Troubleshooting Guide for Firepass Sslvpn

Troubleshooting guide for firepass sslvpn

Manual

September 2005 -- Version 1.0

Contents

1 Overview Error! Bookmark not defined.

2 Occuring Problems Error! Bookmark not defined.

Troubleshooting guide for firepass sslvpn

Occurring Problems

1 Overview

General Description

This document serves as a troubleshooting guide for common Firepass SSLVPN issues. It is listed in FAQ format; indexed for easy access.

Supported Platforms: All features on SAP machines with Windows 2000/XP. WTS can be used with non-SAP machines. Other operating systems including all other Windows platforms (ex. 9x, Millenium, NT) are supported on customer machines for demo purposes with limited functionality.

2 Occurring Problems

I am able to log into the connect.sap.com login page, but when I click to dial the SSLVPN or a terminal Server in My Terminal Servers, it does not connect and often produces the error: Could not connect to "VPN Server" or "Terminal Server." In order to troubleshoot this connection issue, please use the following steps.

1. Make sure you run Windows 2000 or XP SAP Images with a version of Internet Explorer later than 5.x.

2. Make you are logged in with Administrative Privileges on the machines.

3. Make sure the browser security settings allow the downloading and running of Active X controls. Go to "Tools" > "Internet Options" > "Security" tab > click on the Internet Icon > click on custom level. Then with every Active X reference listed, make sure it is set to either "enable" or "prompt." Then click "OK."

4. Make sure the user proxy settings are correct

a.
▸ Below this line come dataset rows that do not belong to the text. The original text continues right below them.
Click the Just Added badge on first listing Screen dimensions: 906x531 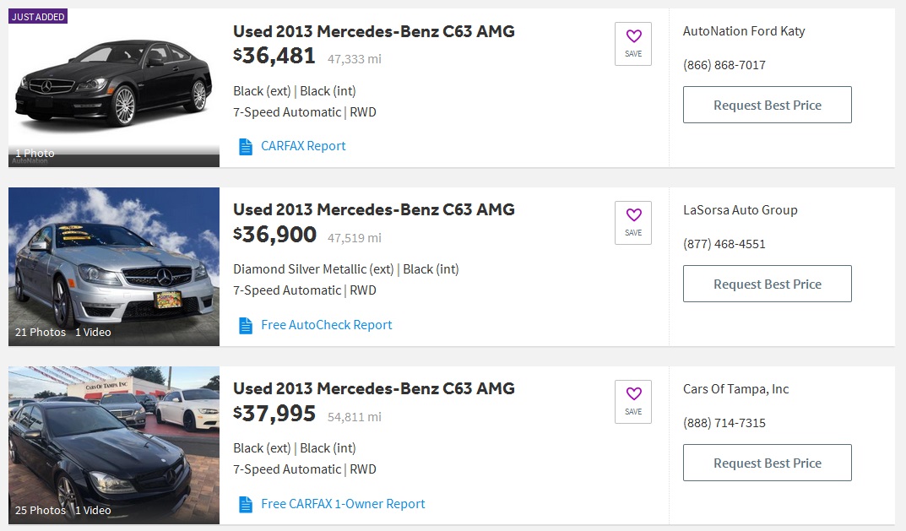pyautogui.click(x=38, y=17)
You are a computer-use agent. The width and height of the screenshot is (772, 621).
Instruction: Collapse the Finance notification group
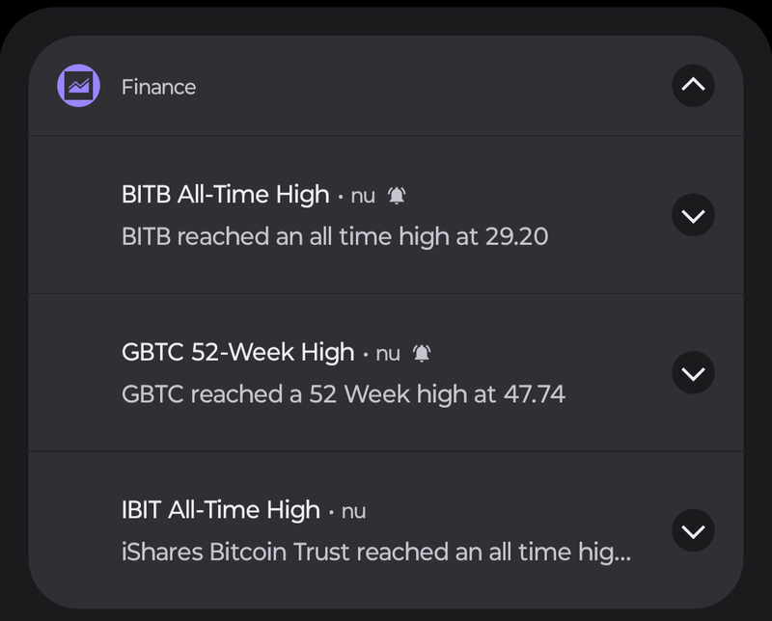(693, 85)
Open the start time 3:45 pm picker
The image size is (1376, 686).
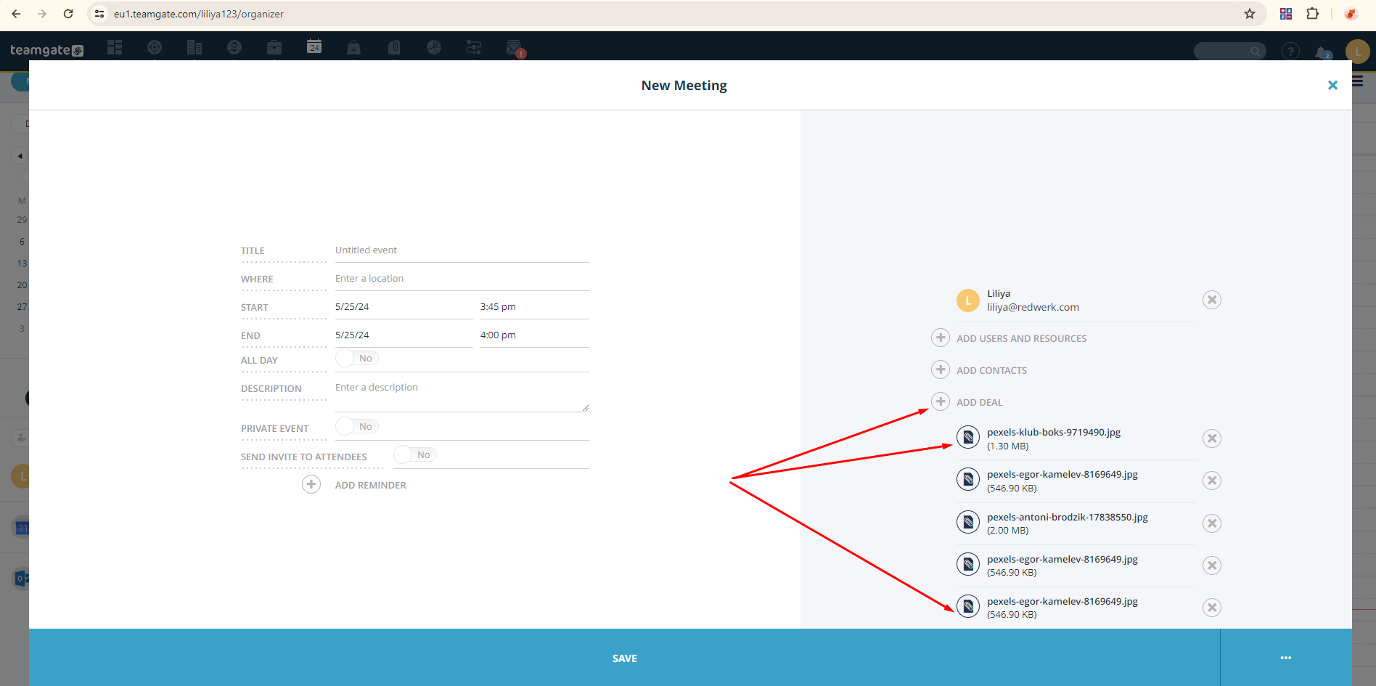point(534,307)
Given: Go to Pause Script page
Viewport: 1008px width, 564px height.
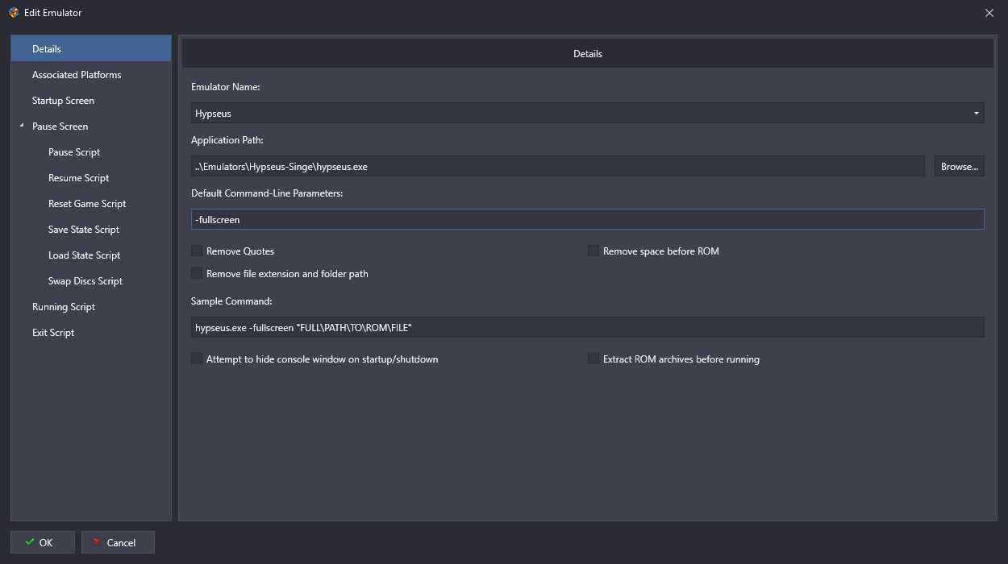Looking at the screenshot, I should tap(74, 152).
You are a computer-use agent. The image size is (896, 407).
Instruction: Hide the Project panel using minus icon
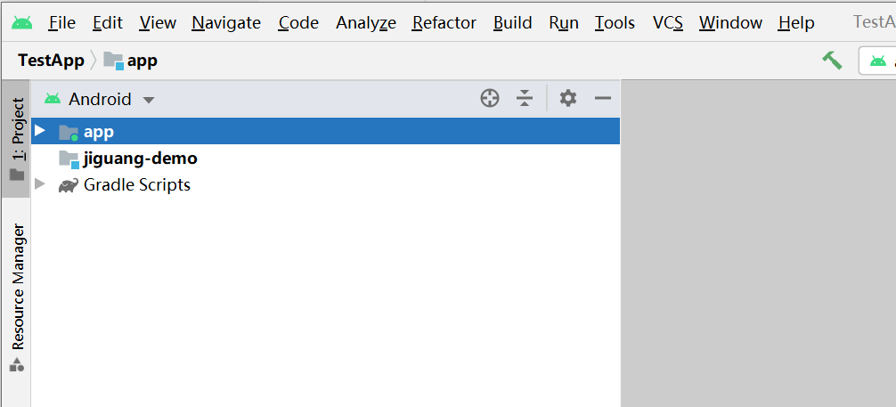pyautogui.click(x=603, y=99)
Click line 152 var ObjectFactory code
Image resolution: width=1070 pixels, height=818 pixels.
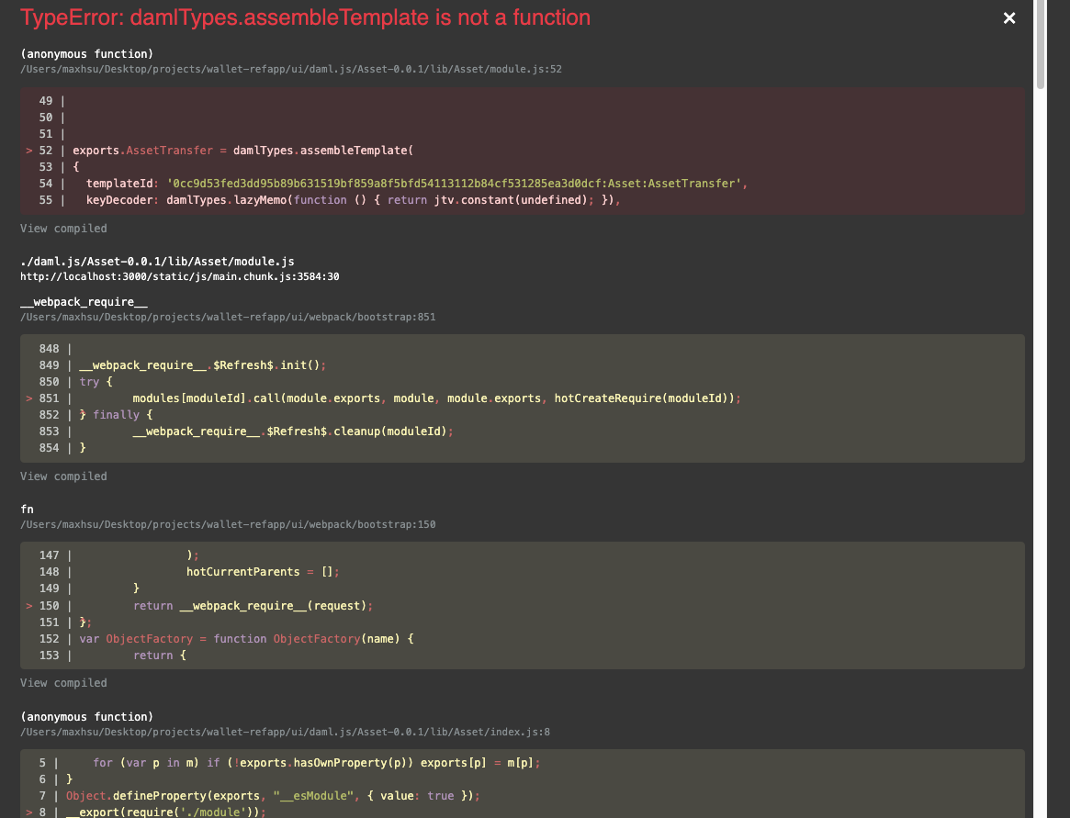(243, 639)
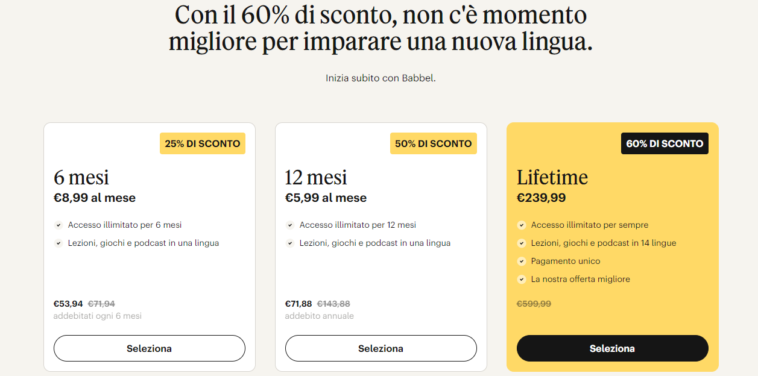Click checkmark icon next to 'Pagamento unico'
This screenshot has width=758, height=376.
pos(522,262)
For cable modems and non-proxy environments, only have "Use automatic configuration script" checked with the address "http://proxy:8083" inserted. All other settings should be unchecked (see userguide).

b. For use at customer sites, the customer proxy settings should be inserted in the browser.

5. Make sure the user is not running pop-up killer software.

6. Check to see if the user is running a personal firewall (you may want to disable the personal firewall to continue your troubleshooting).

I get disconnected with the error "Route table has changed, this presents a security violation" after running my script to change the routing table so I can either print locally, or connect to machines on my local network.

This is by design. Adding a route to bridge the SAP Network with another network is known as split tunneling and is prohibited by the network security policy in SAPNet. In this case please re-connect.

I get dropped from Firepass after 1 hour of inactivity.

This is by design. There is a network inactivity timer that is reset after a sustained traffic flow of < 600bytes of data over a 1 minute average. When this data rate is achieved, the timer is reset for another hour. This threshold is an attempt to balance security and usability.

stand alone client.

The Stand alone client relies on the internet explorer browser settings for making connections the the selected gateway (ie Walldorf or Philadelphia) If your internet Explorer is set to offline (file>work offline) the stand alone client will give an error message.

Error: The download of the specified resource has failed.

To correct the problem you will have to open Internet explorer, go to File>and make sure there is not a check next to work offline. Close the Stand alone client and reopen.